Others will gather and celebrate. Some will look to the insults offered by protesters to the Governor-General and Prime Minister over the last two days, before the official celebrations at Waitangi, and feel there is nothing to celebrate.
Others of like mind might look forward to the unifying commemoration that Anzac Day has become and argue that the national day should be shifted to April 25.
Protest is now almost traditional at Waitangi and - as a letter-writer on this page observes - it takes a leader of some calibre to rise above the taunts and say that people have a right to speak out, as Sir Jerry Mateparae has done.
Open and vigorous discussion is part and parcel of the New Zealand way.
If we do stop for a moment today and consider what else defines being a New Zealander, many of us can come up with a tick-list. We are open-hearted and welcoming to strangers; we like our communities and the way that people pull together in a crisis; we no longer look to the Old Country for validation; people of every creed and race gather here.
In our history we showed international leadership on women's suffrage and more recently on the legalisation of same-sex marriage. We are fair-minded.
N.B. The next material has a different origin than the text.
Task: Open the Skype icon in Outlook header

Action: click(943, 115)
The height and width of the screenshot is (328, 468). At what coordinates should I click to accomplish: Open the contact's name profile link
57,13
We hate injustice.
But whilst race relations are strong, that is one area where our broad-minded, egalitarian selves sometimes come up a little too bruisingly against reality.
After 174 years of post-treaty co-existence, the partnership between Maori and Pakeha is still not one of full equality.
Maori continue to face multiple disadvantages - social and economic - which translate to real and actual inequality in health, education, employment and the criminal justice system, among other things.
To take just one statistic, a UN report in 2011 noted that Maori comprised 15 per cent of the total population, but 51 per cent of those in prison.
So, it is not surprising protests keep happening at Waitangi, and while dumping a bucket of fish in front of the Prime Minister may not be polite, it is an expression of a frustration over a real or perceived grievance, in this case about environmental issues.
Despite decades of deliberate attempts to acknowledge Maori as tangata whenua and as treaty partners, and to redress past grievances through the treaty settlement process, our society by and large still tolerates the social inequity that many Maori feel.
Two years ago on this day, the then Human Rights Commissioner Joris de Bres complained that many Pakeha still displayed a "lack of generosity" in their attitudes to Maori.
Some Maori, on the other hand, have taken a radicalised view. The way forward belongs somewhere in the middle ground. That's something we might ponder on Waitangi Day.